Microsoft stellt Smartcard-OS vor

15.10.1999
MÜNCHEN (CW) - Microsoft wird Berichten zufolge noch im November ein Windows-Betriebssystem für Smartcards auf den Markt bringen. Firmenchef Bill Gates sieht in den Plastikkarten einen gewaltigen Zukunftsmarkt.

Die Prognosen und Hoffnungen von Gates decken sich mit Aussagen der Analysten von Ovum, die eine Steigerung um den Faktor 15 in den nächsten fünf Jahren erwarten. Gegenwärtig seien rund 400 Millionen Smartcards im Umlauf, 2004 sollen es bereits sechs Milliarden sein. Da die Mikrochips auf den Karten ein abgespecktes Betriebssystem benötigen, will Gates mit einer neuen Windows-Variante den Markt angreifen, der von proprietären Systemen der Hersteller sowie Sun Microsystems ("Java Card") angeführt wird.
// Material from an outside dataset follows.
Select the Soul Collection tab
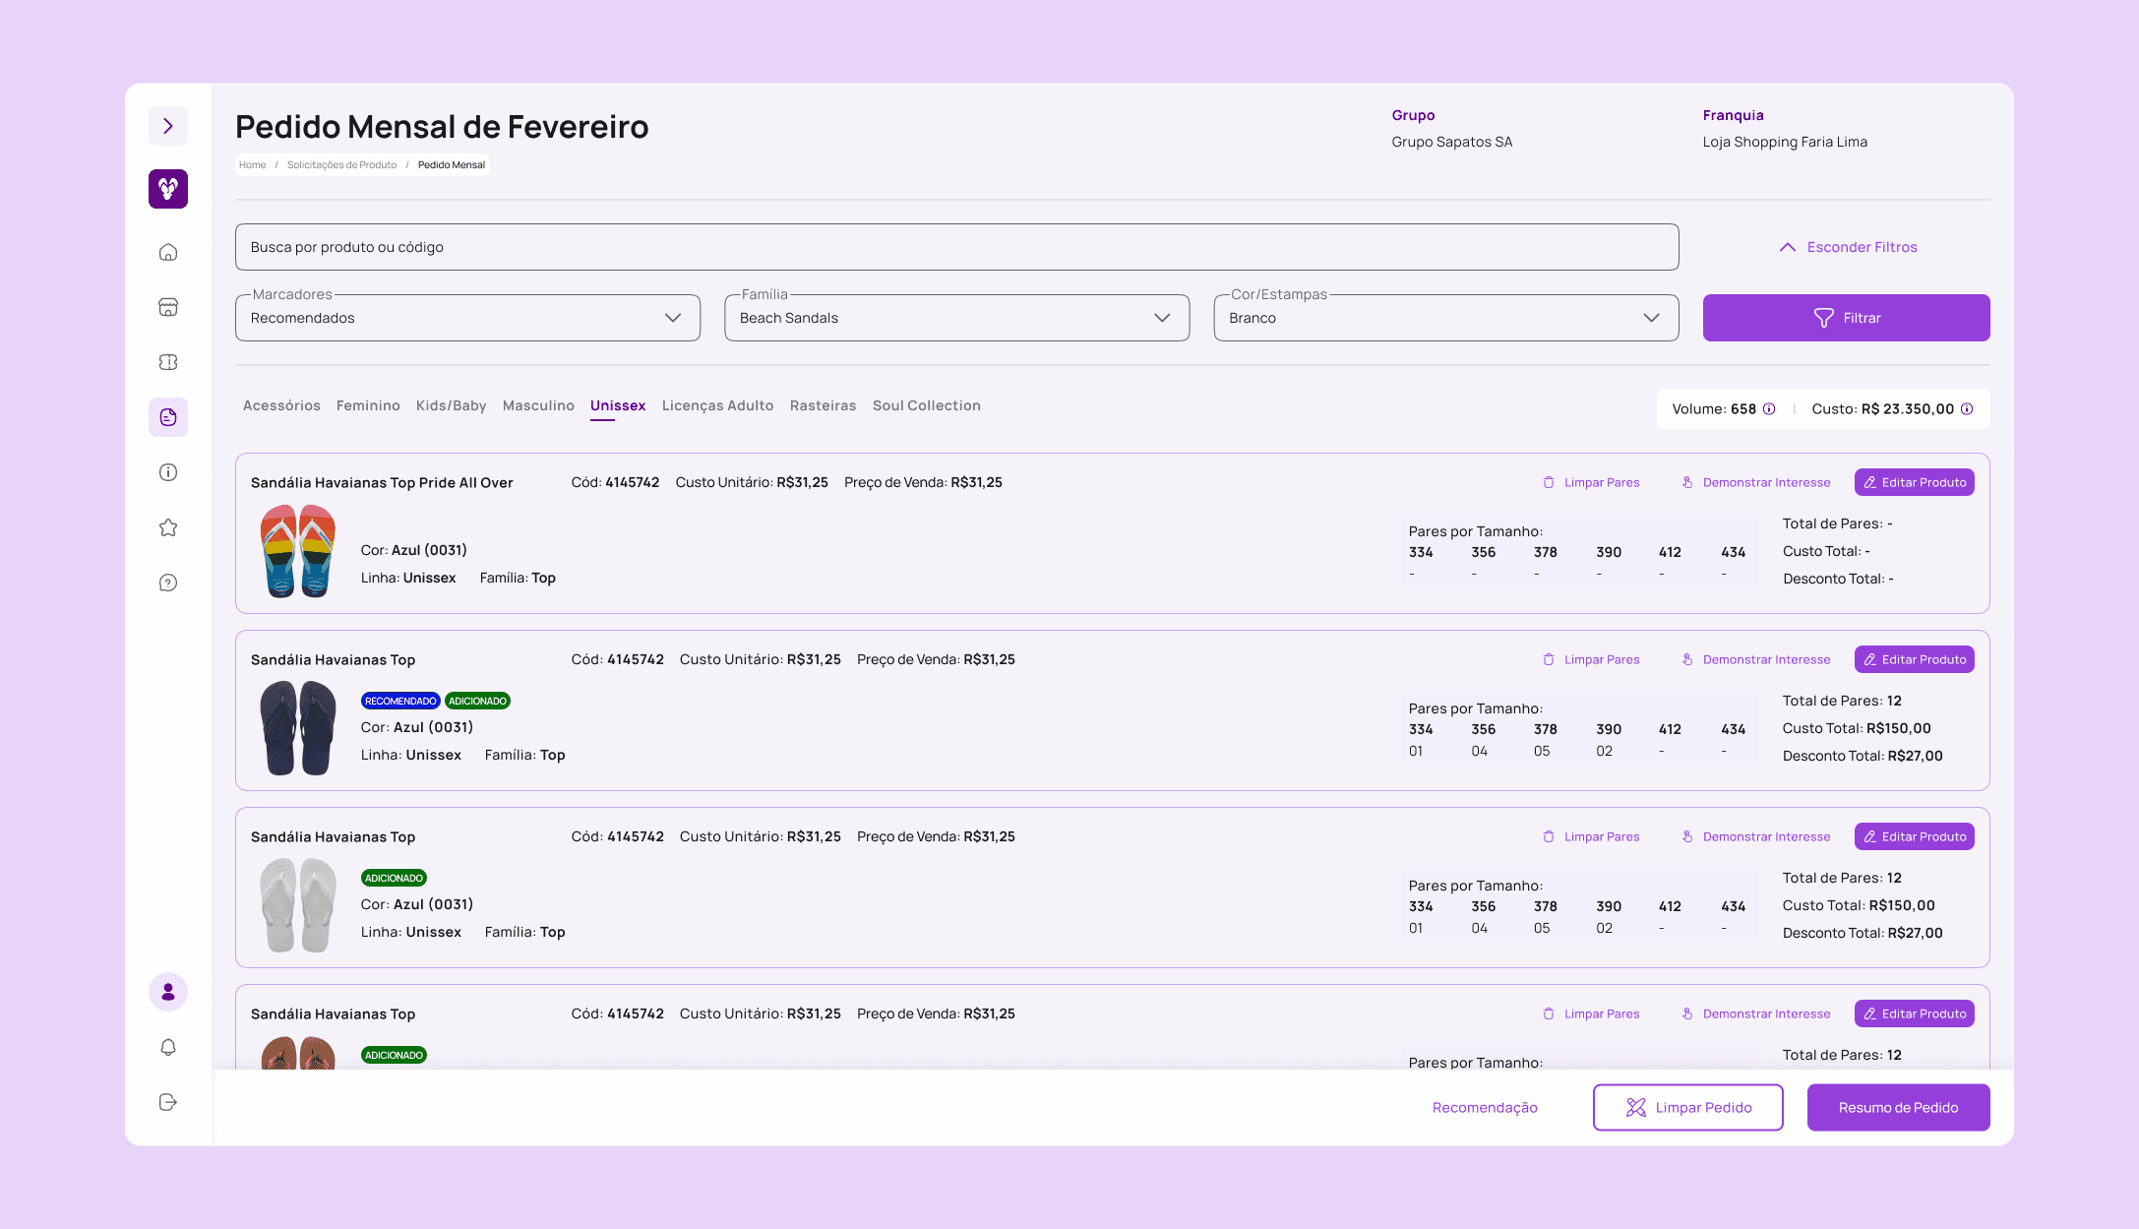2139x1229 pixels. tap(926, 405)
"Die Zeit für Smartcards ist gekommen", so Gates gegenüber 200 Managern aus der Branche. Geht es nach dem Microsoft-Chef, werden die Karten künftig beim Booten der PCs oder zum Speichern von Krankheitsinformationen genutzt. Und während in Europa die Kärtchen zumindest stellenweise bereits verwendet werden, biete der nahezu unbestellte amerikanische Markt große Expansionsmöglichkeiten.
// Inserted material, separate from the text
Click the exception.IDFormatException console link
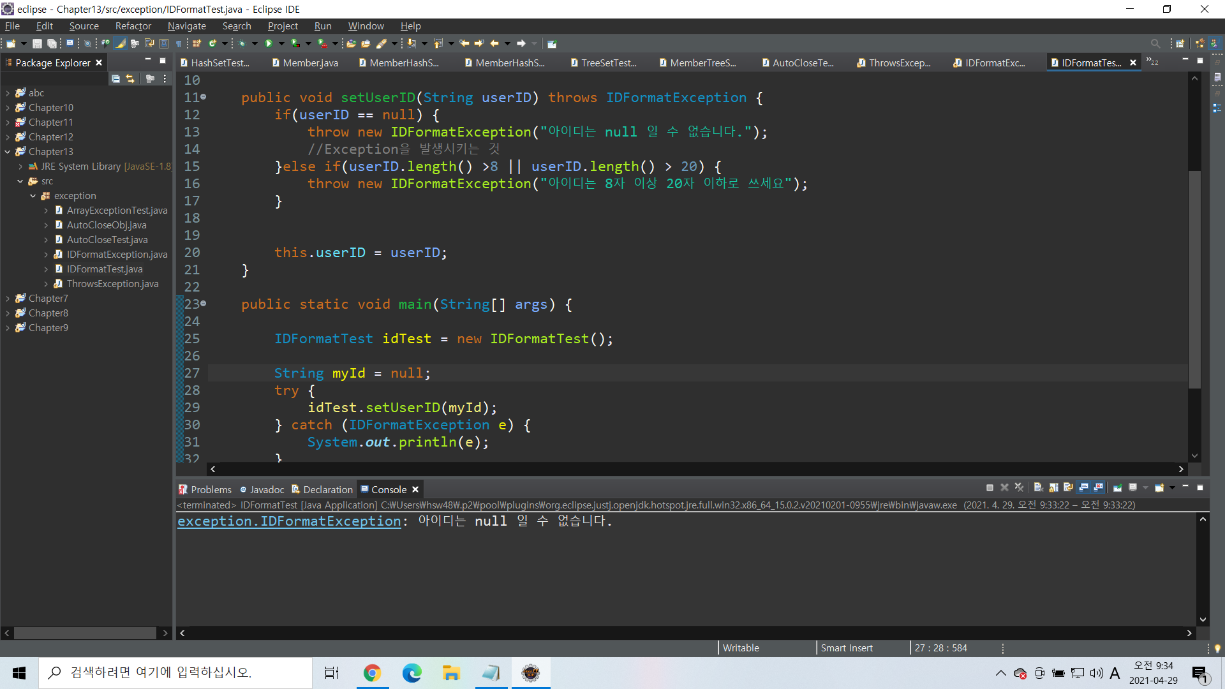 click(289, 521)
Einer der Vorteile von Microsoft-Smartcards sind nach Aussage des Marketing-Managers Mike Dusche die niedrigen Kosten: Während eine Java-basierte Karte gegenwärtig mit rund 20 Dollar für den Herausgeber zu Buche schlägt, sei eine Redmonder Version bereits für zwei bis fünf Dollar zu haben. "Ein paar Pennies davon werden für das Microsoft-Betriebs-system gezahlt", so Dusche gegenüber der Zeitung "Seattle Times".
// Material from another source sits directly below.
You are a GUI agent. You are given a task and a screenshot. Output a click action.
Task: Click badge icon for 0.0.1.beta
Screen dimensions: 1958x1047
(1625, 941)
Den Presseberichten zufolge haben bereits diverse Unternehmen ihre Unterstützung zugesagt. Im Gespräch sind Chiphersteller wie Infineon Technologies, Kartenunternehmen wie Proton und Schlumberger sowie die British Telecom. Mit Gemplus will Microsoft Karten entwickeln, die sich in Mobiltelefonen einsetzen lassen. Erste Tests finden allerdings bei Microsoft selber statt: "Wir sind unsere eigenen Versuchskaninchen", so Bill Gates.